Le 22 juillet 2025, un projet bien particulier a été présenté à Astana par la ministre du Travail du Kazakhstan, Svetlana Jakoupova : un registre numérique des kazakhs ethniques vivant à l’étranger. Officiellement, il s’agit de mieux « planifier les mesures de soutien » destinées à ceux qui voudraient revenir sur la terre de leurs ancêtres. En coulisses, c’est une révolution migratoire d’une rare sophistication qui se met en place – fondée sur l’ethnicité, encadrée par l’État, numérisée à tous les niveaux.
Le Kazakhstan numérise la diaspora : naissance d’un registre ethnique
Ce fichier centralisé, développé à partir de la plateforme Migration.enbek.kz, n’est pas un simple annuaire. Il mobilise les ambassades, les associations diasporiques, le fonds Otandastar et surtout, une logique de profilage renforcé. L’initiative s’inscrit dans une réforme de grande ampleur : repenser l’accueil des kandas, ces Kazakhs « de retour » que le pays tente d’attirer depuis son indépendance.
Tests ADN, entretiens culturels : retour en terre promise sous conditions
Le mot « kandas » signifie « lié par le sang ». Au Kazakhstan, il s’écrit désormais en lettres numériques et se vérifie en laboratoire. Faute de papiers, les candidats au retour doivent fournir un test moléculaire pour prouver leur kazakhité. À cela s’ajoute un entretien en langue nationale, doublé d’une évaluation de la connaissance des traditions nationales. Pas question d’accueillir n’importe qui : la patrie réclame une preuve d’origine, un minimum de culture et une promesse d’intégration.
Tout est pensé dans les moindres détails : les kandas bénéficient d’une aide au logement pouvant atteindre l’équivalent de 600 euros, de compensations mensuelles comprises entre 130 et 260 euros durant un an, et, dans certains cas, d’une subvention couvrant jusqu’à 50% du coût de leur nouveau domicile, soit environ 9.600 euros. Mais attention : les aides sont conditionnées à la résidence, et tout départ non autorisé entraîne une obligation de remboursement. Derrière les bons sentiments, une logique de rendement implacable.

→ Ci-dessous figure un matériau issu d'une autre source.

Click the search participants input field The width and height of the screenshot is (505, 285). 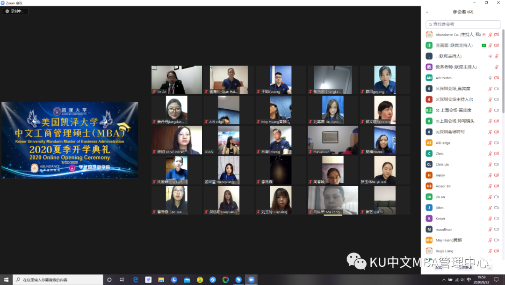463,24
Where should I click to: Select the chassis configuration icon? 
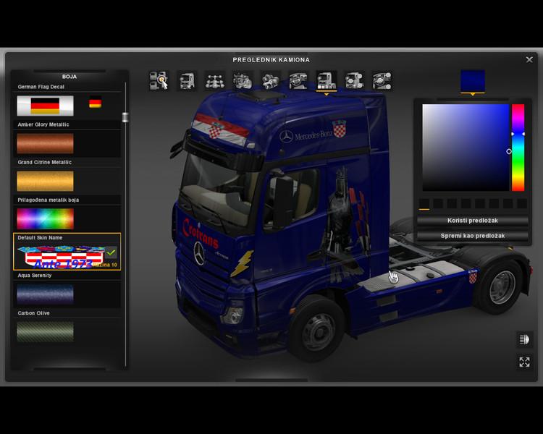(214, 80)
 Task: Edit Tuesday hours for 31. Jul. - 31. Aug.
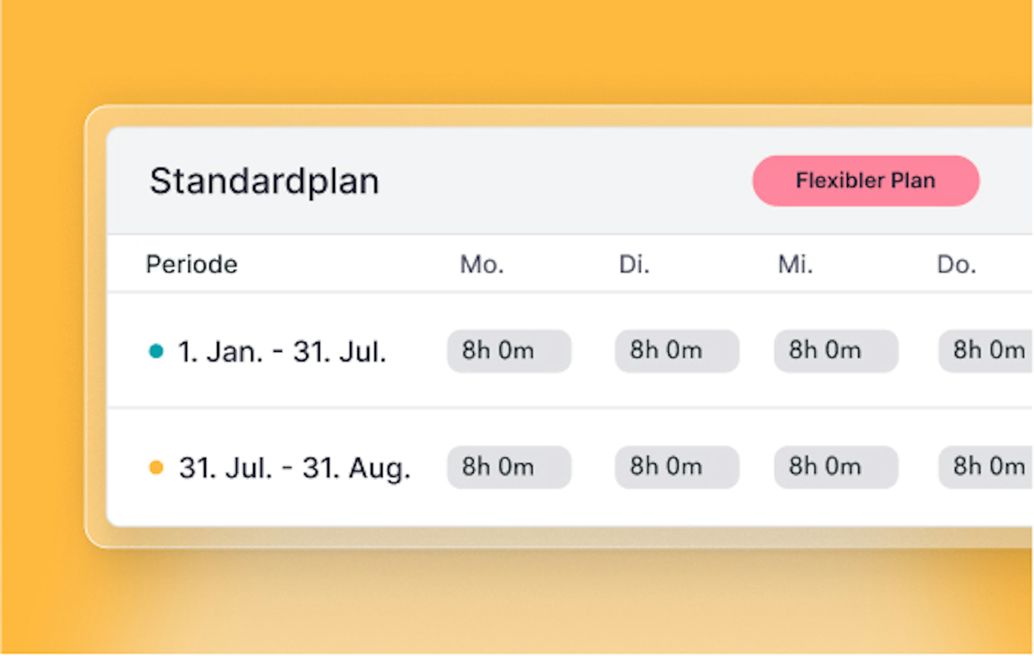point(677,467)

Kandas et contrôle migratoire : les chiffres derrière la stratégie
Depuis le début de l’année 2025, 3.203 kandas ont franchi les portes du pays. Une majorité en provenance de Chine (48,1%), suivie de près par l’Ouzbékistan (39,5%). L’an passé, ils étaient plus de 12.000. Et depuis 1991, plus de 1,14 million de kazakhs ethniques ont été « récupérés ». Une politique de long cours, qui s’accélère avec la numérisation et la pression démographique. Les régions ciblées ? Les zones en pénurie de main-d’œuvre : Pavlodar, Kostanaï, Akmola, Abay…

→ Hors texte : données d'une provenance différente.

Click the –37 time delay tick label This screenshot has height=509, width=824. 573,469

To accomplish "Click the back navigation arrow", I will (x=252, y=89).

Pour rationaliser ce grand retour, une nouvelle plateforme – « Kandas », justement – est en cours de déploiement. Objectif : centraliser les procédures, simplifier les démarches, et suivre pas à pas chaque bénéficiaire. De quoi rassurer les autorités, inquiètes de voir les aides mal utilisées ou les nouveaux arrivants mal intégrés.
Carte « Ata Zholy » et « Kazakh Card » : la nationalité au rabais ?

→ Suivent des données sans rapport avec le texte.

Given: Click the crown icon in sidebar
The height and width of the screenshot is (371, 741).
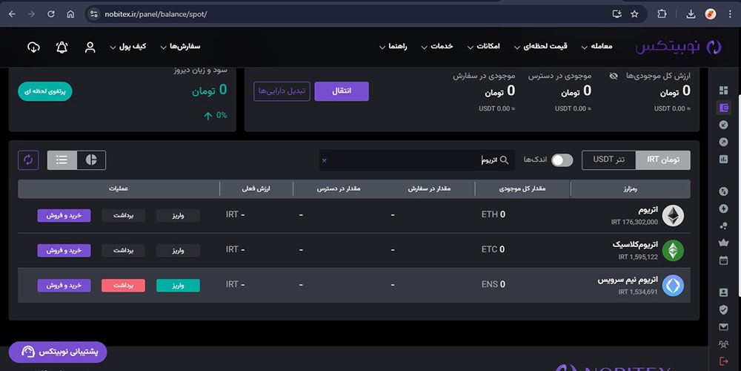Looking at the screenshot, I should tap(724, 243).
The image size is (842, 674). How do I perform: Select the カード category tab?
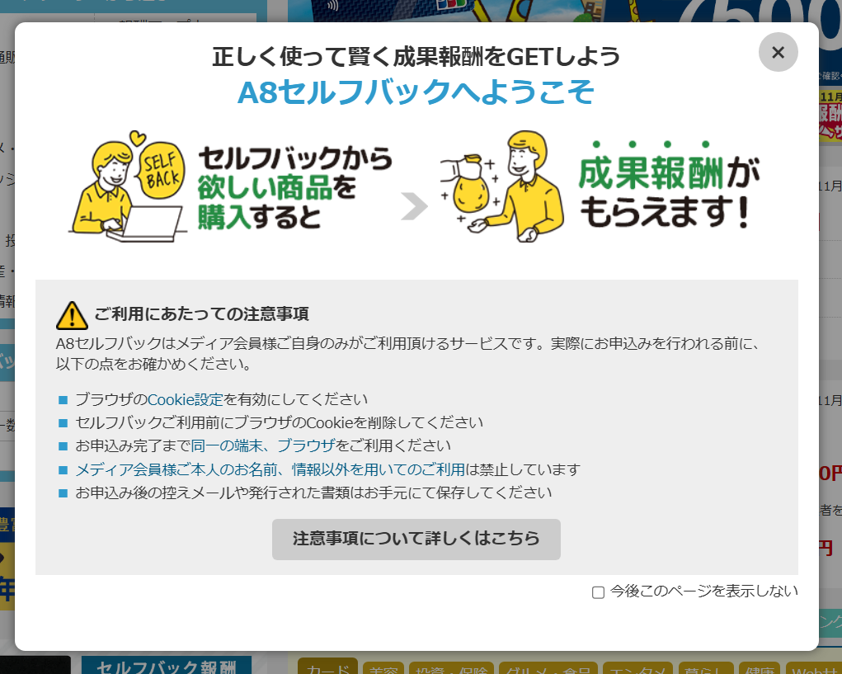pos(327,669)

À côté du statut de kandas, deux dispositifs viennent étoffer l’arsenal identitaire kazakh. D’abord la carte Ata Zholy, créée en 2023, qui offre un droit de résidence et de travail pour dix ans aux Kazakhs de la diaspora, sans obligation d’abandonner leur nationalité d’origine. Ensuite, la très sélective « Kazakh Card », promise à ceux qui possèdent un profil rare ou des compétences spécifiques. Accès facilité à l’investissement, appui administratif, intégration ciblée… mais aucun droit politique. On reste kazakh de l’extérieur, sous surveillance bienveillante.
Ce nationalisme doux, habillé d’aides sociales et de plateformes numériques, redéfinit la notion de citoyenneté. On n’est plus Kazakh par passeport, mais par lignée, par culture, par projet professionnel. Et pour les autorités, c’est l’occasion rêvée de trier, canaliser, répartir la population selon les besoins économiques du moment.